Wednesday 28 September 2011

Photojournalism Part 2 War

What makes this photojournalism?
Robert Capa - "The Falling Man" 1936 during Spanish Civil War                   

Robert Capa, was on the front line as a journalist/photographer. He had taken images from the Spanish Civil War, soon moving on to World War Two. Capa stated that his first two rules of photojournalism, first get close, seconded rule. Get Closer.
A photojournalist partly forgotten by time was Tony Vaccaro. An American G.I, sent out to fight in the war and take photographs of what was happening right on the front line with an gun on his arm. Many of the images he had taken of WW2 were destroyed by the American Government for censorship.

 Capa was the only journalist/photographer to be on the first wave of the D Day landings. He took four rolls of film with him and used all of them, after being sent back to America to Life magazine to be developed. They  rushed developing the negatives and most of the images taken destroyed. Only 11 negatives survived out of the four rolls. 
These two journalist that were part of the war one on the front line with a camera the other with the access to move and leave the front line. After the war these two journalist took two very different paths. Robert Capa went to Hollywood to photograph on sets and the Hollywood Stars. While Tony Vaccaro stayed in Germany to photograph the recovery and change of the country.

War photography and war photojournalism gives a snap shot in time of History. Not always revealing the full truth. There is more then meets the eye with War Photography and with all photographs with out context or words to ground them, we can have a magnitude of meanings and interpretations from one single photograph. Instead of what we are told to believe by the words that ground the photograph. But even these words can mislead what the viewer should truly see in the photograph.

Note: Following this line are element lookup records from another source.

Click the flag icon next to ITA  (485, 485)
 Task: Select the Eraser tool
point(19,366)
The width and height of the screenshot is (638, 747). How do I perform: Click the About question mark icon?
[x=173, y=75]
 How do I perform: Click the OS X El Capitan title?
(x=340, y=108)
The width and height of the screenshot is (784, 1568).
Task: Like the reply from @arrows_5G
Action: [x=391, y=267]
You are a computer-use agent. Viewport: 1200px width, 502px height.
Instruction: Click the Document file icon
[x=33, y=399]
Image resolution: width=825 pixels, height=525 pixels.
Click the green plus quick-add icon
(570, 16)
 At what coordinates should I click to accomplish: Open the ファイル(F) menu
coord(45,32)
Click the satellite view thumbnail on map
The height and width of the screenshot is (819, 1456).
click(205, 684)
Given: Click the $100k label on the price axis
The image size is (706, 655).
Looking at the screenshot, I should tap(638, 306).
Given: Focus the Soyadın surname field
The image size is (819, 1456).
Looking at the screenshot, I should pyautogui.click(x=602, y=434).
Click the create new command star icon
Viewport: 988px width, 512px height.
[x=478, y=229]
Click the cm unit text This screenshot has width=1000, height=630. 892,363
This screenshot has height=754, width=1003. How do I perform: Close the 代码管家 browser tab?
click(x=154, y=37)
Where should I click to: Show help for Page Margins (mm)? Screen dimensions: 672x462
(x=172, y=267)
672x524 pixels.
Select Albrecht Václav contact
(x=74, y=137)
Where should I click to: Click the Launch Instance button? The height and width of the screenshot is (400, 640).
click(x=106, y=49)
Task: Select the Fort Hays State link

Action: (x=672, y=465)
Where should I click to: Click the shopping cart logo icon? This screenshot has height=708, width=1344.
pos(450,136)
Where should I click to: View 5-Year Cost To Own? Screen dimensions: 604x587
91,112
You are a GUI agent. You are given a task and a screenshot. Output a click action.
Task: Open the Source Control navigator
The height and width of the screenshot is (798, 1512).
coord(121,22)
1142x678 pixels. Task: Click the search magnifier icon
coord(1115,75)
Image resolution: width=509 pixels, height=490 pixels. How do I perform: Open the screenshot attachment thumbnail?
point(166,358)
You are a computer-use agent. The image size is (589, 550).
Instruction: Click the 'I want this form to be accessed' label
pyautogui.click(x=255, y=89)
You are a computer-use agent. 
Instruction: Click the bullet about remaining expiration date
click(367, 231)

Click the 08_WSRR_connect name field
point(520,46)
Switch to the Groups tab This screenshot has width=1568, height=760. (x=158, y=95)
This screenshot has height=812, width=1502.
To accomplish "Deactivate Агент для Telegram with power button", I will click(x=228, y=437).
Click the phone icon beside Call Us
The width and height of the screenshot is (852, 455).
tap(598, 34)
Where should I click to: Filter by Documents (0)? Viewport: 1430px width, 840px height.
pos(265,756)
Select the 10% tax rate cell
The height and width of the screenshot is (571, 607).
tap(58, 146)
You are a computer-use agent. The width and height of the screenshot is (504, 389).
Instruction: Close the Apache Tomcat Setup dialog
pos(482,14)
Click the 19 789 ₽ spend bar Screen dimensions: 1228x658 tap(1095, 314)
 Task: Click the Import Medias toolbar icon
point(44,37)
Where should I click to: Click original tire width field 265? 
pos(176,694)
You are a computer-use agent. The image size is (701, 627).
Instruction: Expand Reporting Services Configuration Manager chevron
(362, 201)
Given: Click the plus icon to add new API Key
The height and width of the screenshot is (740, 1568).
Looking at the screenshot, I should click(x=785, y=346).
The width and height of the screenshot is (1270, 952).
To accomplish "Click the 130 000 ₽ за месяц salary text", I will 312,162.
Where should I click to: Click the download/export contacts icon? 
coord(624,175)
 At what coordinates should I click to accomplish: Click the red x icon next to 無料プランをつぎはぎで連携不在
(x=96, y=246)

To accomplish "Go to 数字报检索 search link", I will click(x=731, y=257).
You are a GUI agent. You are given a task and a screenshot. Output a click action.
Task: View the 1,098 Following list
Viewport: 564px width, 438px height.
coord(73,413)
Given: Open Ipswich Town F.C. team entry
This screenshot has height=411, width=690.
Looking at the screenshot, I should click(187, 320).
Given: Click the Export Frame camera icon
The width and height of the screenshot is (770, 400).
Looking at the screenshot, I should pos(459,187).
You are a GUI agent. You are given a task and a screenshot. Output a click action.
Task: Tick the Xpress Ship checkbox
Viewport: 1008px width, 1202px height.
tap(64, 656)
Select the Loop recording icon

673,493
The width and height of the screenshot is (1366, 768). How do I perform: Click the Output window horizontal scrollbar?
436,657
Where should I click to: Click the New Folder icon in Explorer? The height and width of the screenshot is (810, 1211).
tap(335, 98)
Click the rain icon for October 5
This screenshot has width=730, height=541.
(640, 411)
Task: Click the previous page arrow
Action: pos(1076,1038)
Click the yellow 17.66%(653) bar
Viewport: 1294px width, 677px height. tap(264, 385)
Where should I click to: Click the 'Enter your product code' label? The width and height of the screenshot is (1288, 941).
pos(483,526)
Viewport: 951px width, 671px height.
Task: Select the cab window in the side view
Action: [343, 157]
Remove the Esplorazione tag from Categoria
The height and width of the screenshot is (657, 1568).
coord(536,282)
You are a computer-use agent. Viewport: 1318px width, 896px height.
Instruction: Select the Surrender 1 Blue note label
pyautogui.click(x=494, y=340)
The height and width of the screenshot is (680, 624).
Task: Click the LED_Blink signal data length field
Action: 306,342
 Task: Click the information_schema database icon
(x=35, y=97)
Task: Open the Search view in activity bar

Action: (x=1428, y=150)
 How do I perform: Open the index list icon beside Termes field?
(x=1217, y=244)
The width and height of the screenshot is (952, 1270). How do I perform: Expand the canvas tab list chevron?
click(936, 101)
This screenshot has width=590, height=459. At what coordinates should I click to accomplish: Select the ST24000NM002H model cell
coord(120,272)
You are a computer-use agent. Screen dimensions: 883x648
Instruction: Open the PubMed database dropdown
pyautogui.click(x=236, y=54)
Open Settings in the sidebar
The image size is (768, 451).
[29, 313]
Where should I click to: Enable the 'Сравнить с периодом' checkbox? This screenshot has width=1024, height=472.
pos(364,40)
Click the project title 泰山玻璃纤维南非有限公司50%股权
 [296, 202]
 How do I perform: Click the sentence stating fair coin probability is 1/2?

During the Vietnam War Eddie Adams severed as a combat photographer in United States Marine Corps. While covering the Vietnam War for the Associated Press he took a photograph that would become his best known photograph. 
'General Nguyen Ngoc Loan executing a Viet Cong prisoner in Saigon' 1st February 1968

This photograph was taken while there was a television crew as well. However the television clips of the Viet Cong was killed. However the photograph lingered in peoples minds. Was it the fact the none of the soldiers seem bothered what was happening around them. Or was it the fact the prisoner's knowing that he is about to die that stays seared on to our minds?

Adams wrote in Times: 
"The general killed the Viet Cong; I killed the general with my camera. Still photographs are the most powerful weapon in the world. People believe them; but photographs do lie, even without manipulation. They are only half-truths. ... What the photograph didn't say was, 'What would you do if you were the general at that time and place on that hot day, and you caught the so-called bad guy after he blew away one, two or three American people?"

The photograph will stay with the viewer. They will be able to reconstruct the image in their mind time and time again. The image sinks in and the viewer has longer to reflect the ideas and truths that the photograph reveals. With this style of instant snapshots, war photojournalism leaves a blazing the image on the viewers mind, sticking with them for years to come. This kind of images can change opinions on war by the shocking images that have and will continue to be taken.

1 comment:

  1. Charlotte this is good. When discussing photographers it is also important to include some of your conclusions from your ideas on the type of photography they create. For example what was the effect these instant snapshots have on our perception of war or for that matter life/reality?